2016-07-27
Sandra Day O'Connor's appointment in 1981 was greeted with high expectations, not only because she was the first female Supreme Court Justice, but also because it was hoped she would end the High Court's seemingly inexorable drift toward hard-core secularism. Her final record on this score is mixed.

Every encouraging restoration of religious liberty seemed to be countered by a later O'Connor vote going the other way. Justice O'Connor's subjective, fact-specific approach to religion law questions advanced religious liberty on some issues but hindered it in others-with no discernible pattern. Religious liberty under O'Connor was like a box of chocolates: You never knew what you were gonna get. But, in the end, her well-intentioned tenure may be characterized best as a missed opportunity to secure clearly religion's rightful place in American public life.

Justice O'Connor has often been called a centrist on church-state issues, but this is true only in a limited sense of averages. Because she routinely alternated between two mutually exclusive positions on these issues-strict secularism vs. upholding the tradition of religion in public culture-one can say she approached the "center" in a rough metaphysical sense.

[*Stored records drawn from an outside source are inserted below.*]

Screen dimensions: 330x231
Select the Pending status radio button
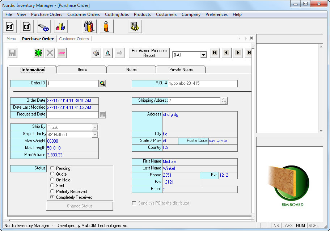pos(52,168)
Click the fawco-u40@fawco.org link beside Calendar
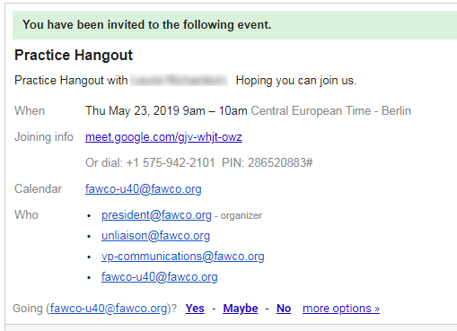 pos(144,189)
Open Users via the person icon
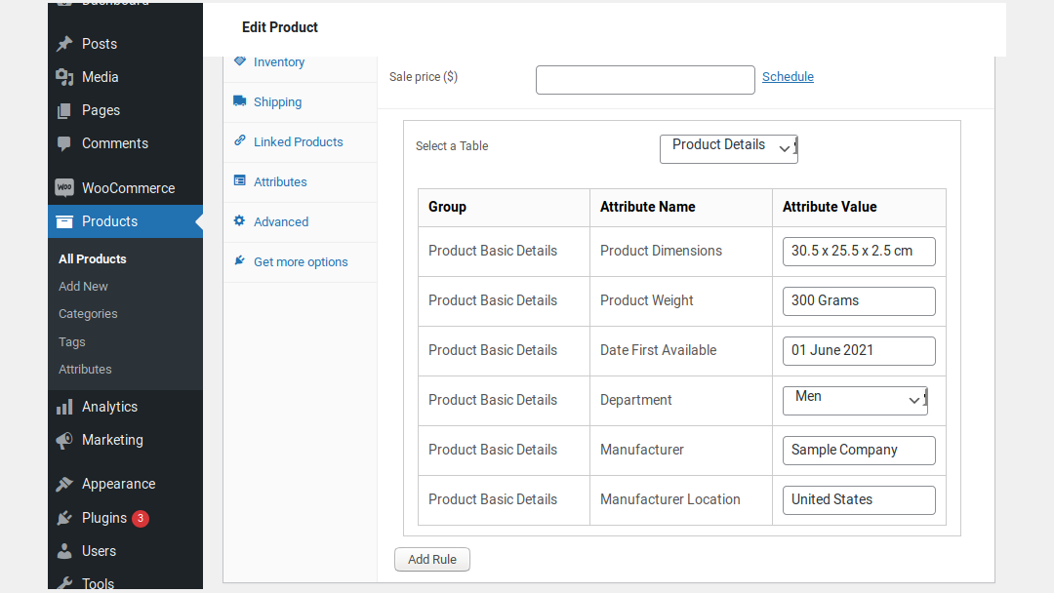 (x=63, y=550)
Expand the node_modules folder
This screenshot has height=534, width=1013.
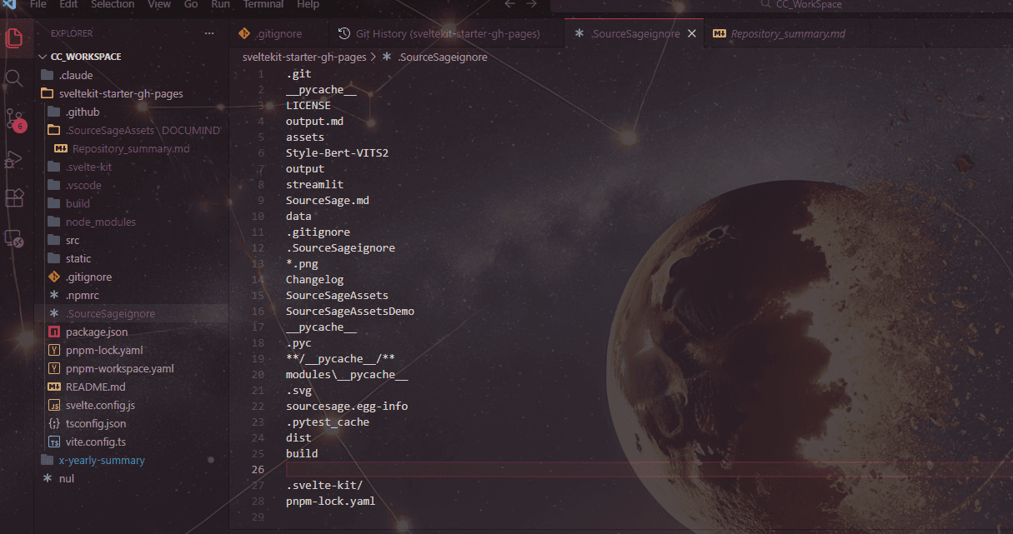[x=100, y=222]
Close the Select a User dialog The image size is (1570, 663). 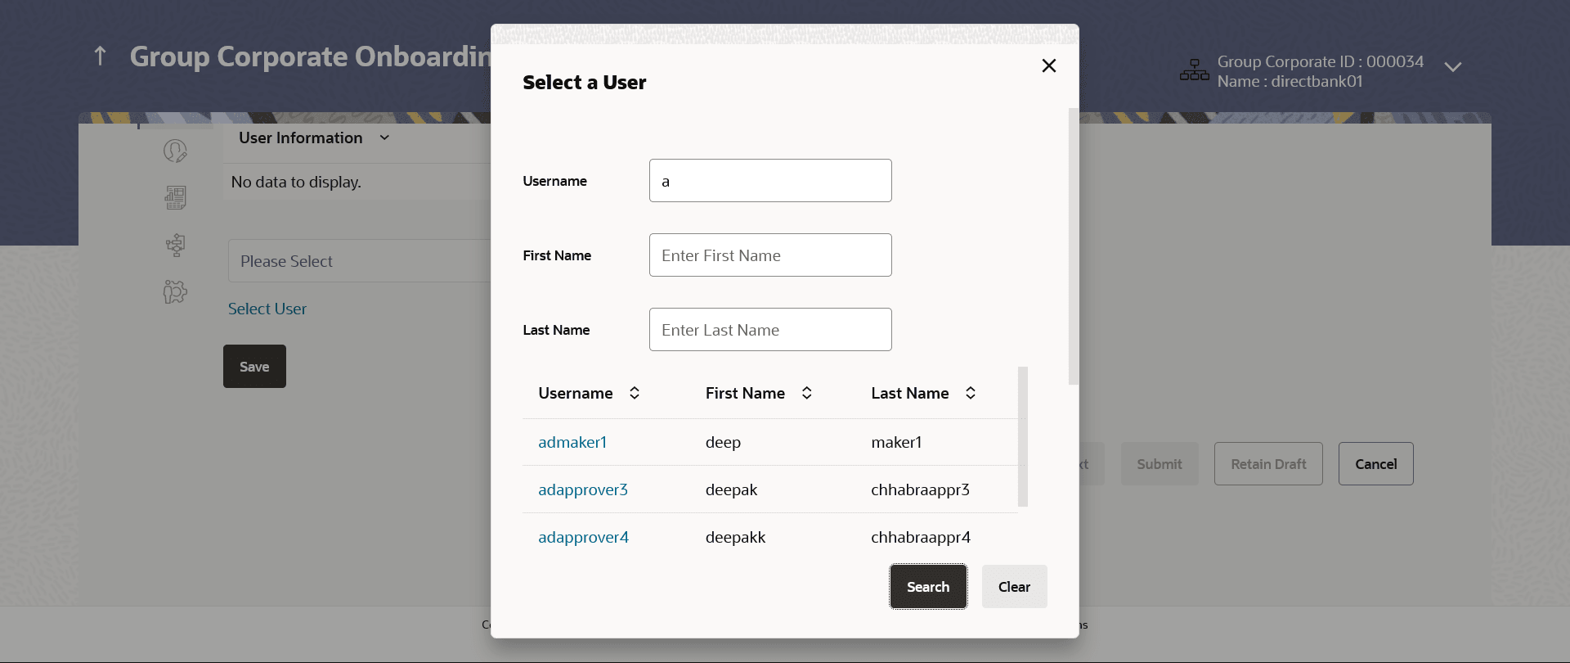tap(1048, 65)
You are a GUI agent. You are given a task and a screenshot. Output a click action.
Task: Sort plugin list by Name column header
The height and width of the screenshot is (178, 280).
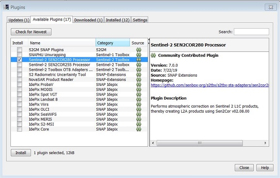pyautogui.click(x=61, y=43)
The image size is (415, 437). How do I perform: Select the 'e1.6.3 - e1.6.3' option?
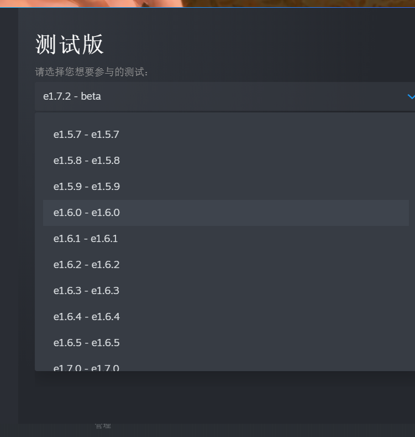tap(226, 291)
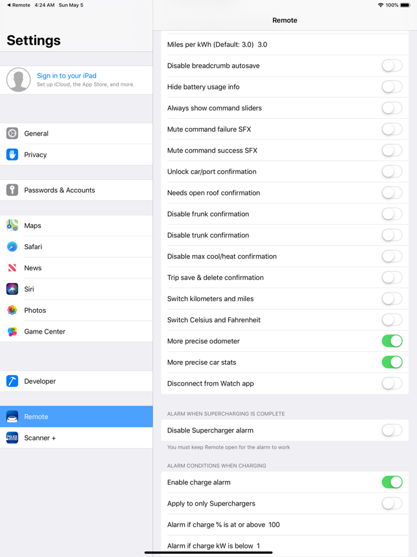Open the Safari compass icon
The width and height of the screenshot is (417, 557).
tap(12, 247)
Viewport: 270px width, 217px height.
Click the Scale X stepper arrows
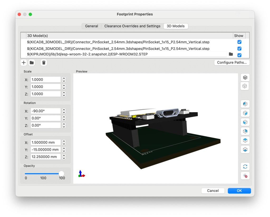64,79
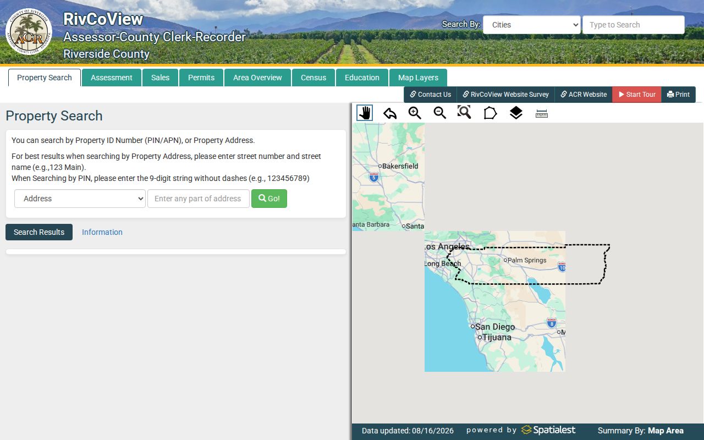Click the green Go! search button

(x=269, y=199)
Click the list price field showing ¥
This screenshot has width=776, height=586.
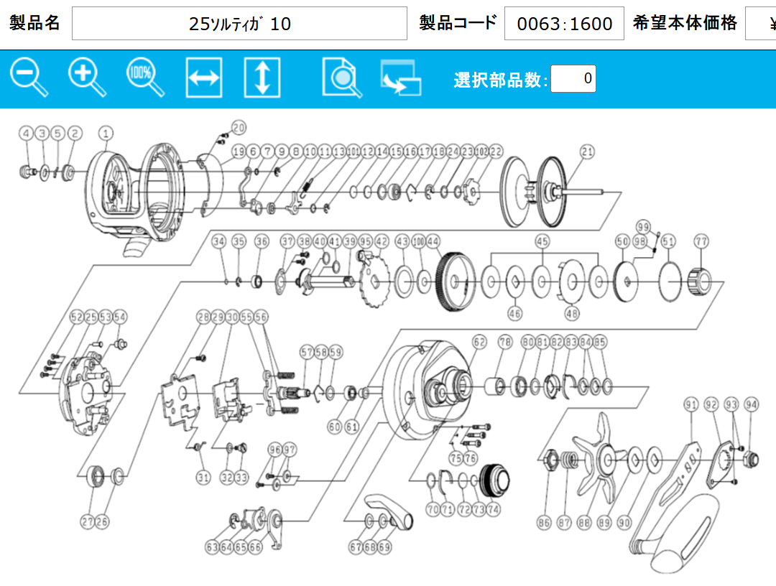(760, 24)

But of course, the Supreme Court was not created to balance a spreadsheet of cases to hit a hypothetical average of freedom; rather, the Court is bound to resolve the "cases and controversies" before it based on clear legal principles and the Constitution.

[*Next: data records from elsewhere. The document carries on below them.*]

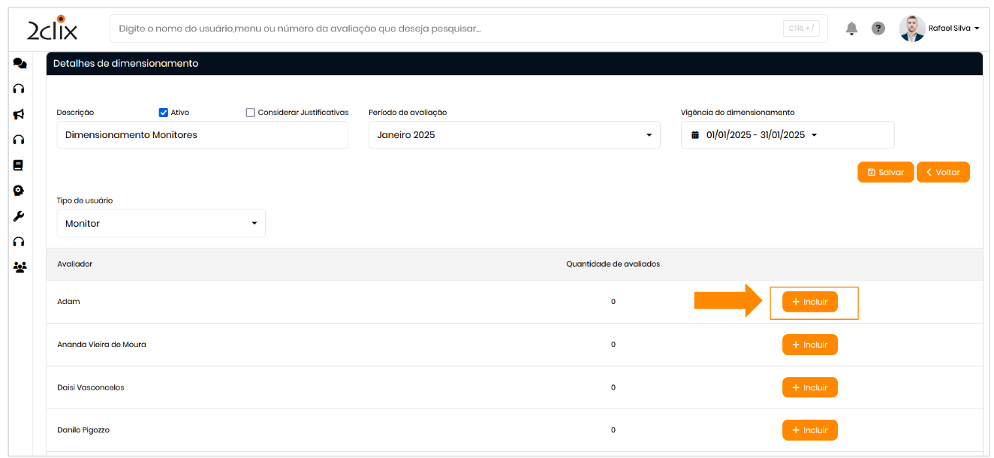Click Incluir for Adam
The height and width of the screenshot is (458, 994).
pos(809,302)
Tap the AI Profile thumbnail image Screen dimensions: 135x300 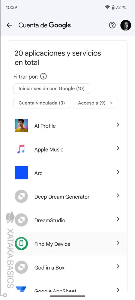click(21, 125)
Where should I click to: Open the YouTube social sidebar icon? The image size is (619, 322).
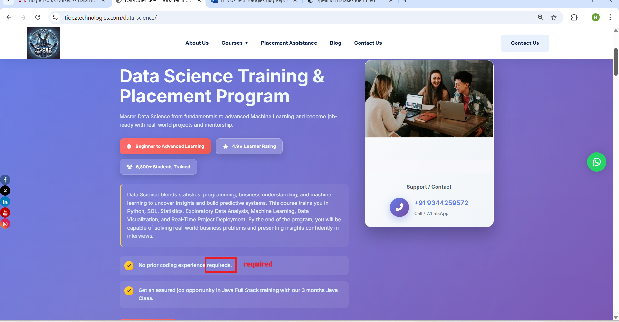[5, 213]
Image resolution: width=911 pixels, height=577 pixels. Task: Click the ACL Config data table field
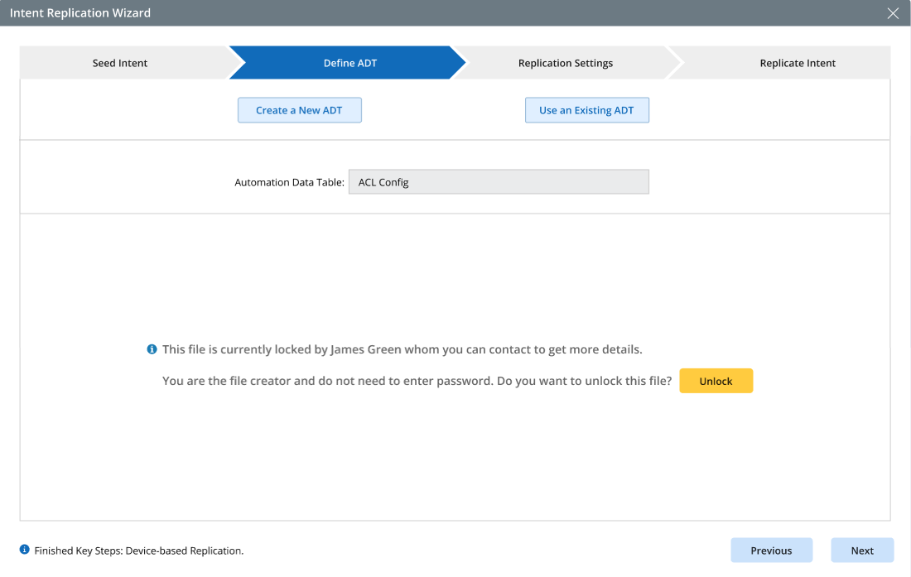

In approaching religious liberty questions, however, O'Connor thinks that "[r]eliance on categorical platitudes is unavailing. Resolution instead depends on the hard task of judging--sifting through the details." But her insistence on avoiding categorical platitudes left her opinions without categorical principles, which are the lifeblood of the law. As a result, she was for legislative chaplains, but against a moment of silence; for "under God" in the Pledge of Allegiance, but against displaying the Ten Commandments; for a menorah in a holiday display, but against a nativity scene. And no one but Justice O'Connor could easily reconcile all of these seemingly contradictory decisions. Her approach made everything a matter of her subjective judgment, and that's not why we have a Constitution.

To be fair, Justice O'Connor did at times take a strong stand for the principles undergirding our religious liberty. She repeatedly played a critical role in rolling back precedents that had unfairly excluded private religious viewpoints from the public square. On this front, she was part of a slim majority that ended government discrimination against religious speech and preserved the right of religious groups to equal funding and equal access to government resources, such as university student club funding and after-school elementary school facilities.

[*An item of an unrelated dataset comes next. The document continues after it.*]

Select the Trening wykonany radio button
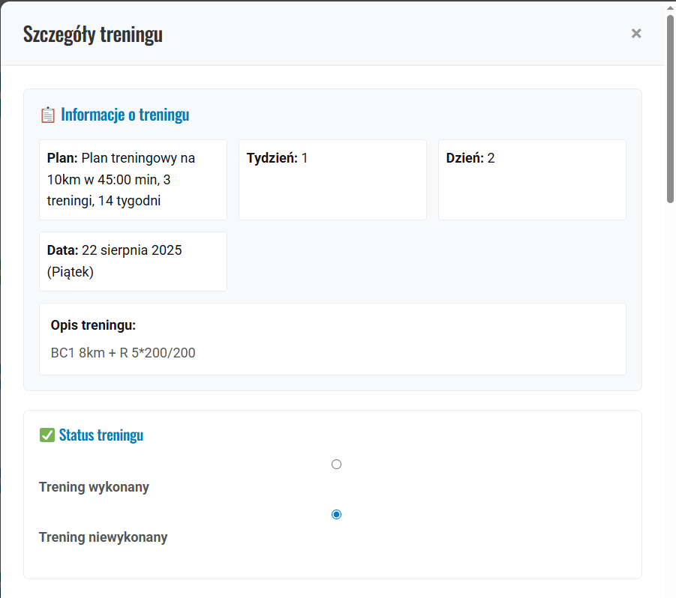[x=336, y=465]
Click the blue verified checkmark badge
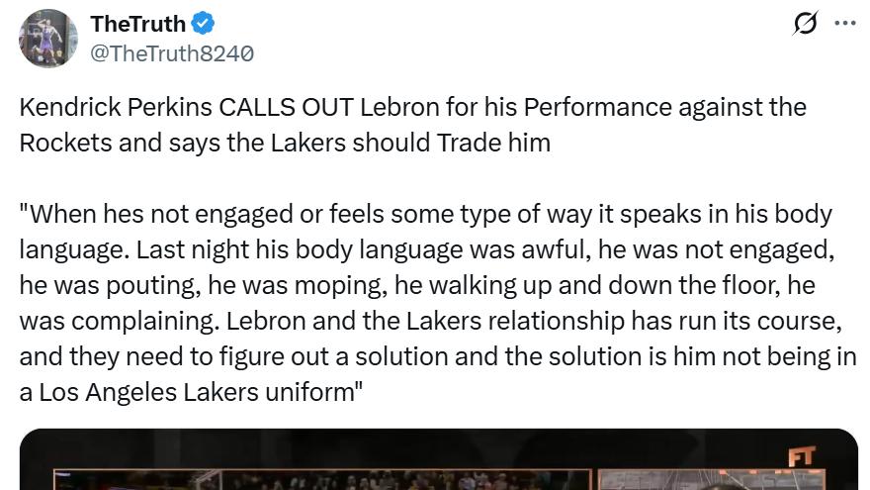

Additionally, Justice O'Connor drew an uncharacteristic line in the sand for religious liberty in the landmark case of Employment Division v. Smith (1990). In Smith, the Supreme Court gave government unprecedented license to burden religious expression as long as it used ostensibly "neutral" laws to do so. O'Connor responded that neutral laws can violate the right to religious exercise just as surely and severely as laws that target religious exercise, and that the text, structure, and history of the First Amendment reflected as much. Her opinion in Smith vigorously attacked the majority's watered-down protections as "incompatible with our Nation's fundamental commitment to individual religious liberty."

"...we saw a very different Justice O'Connor..."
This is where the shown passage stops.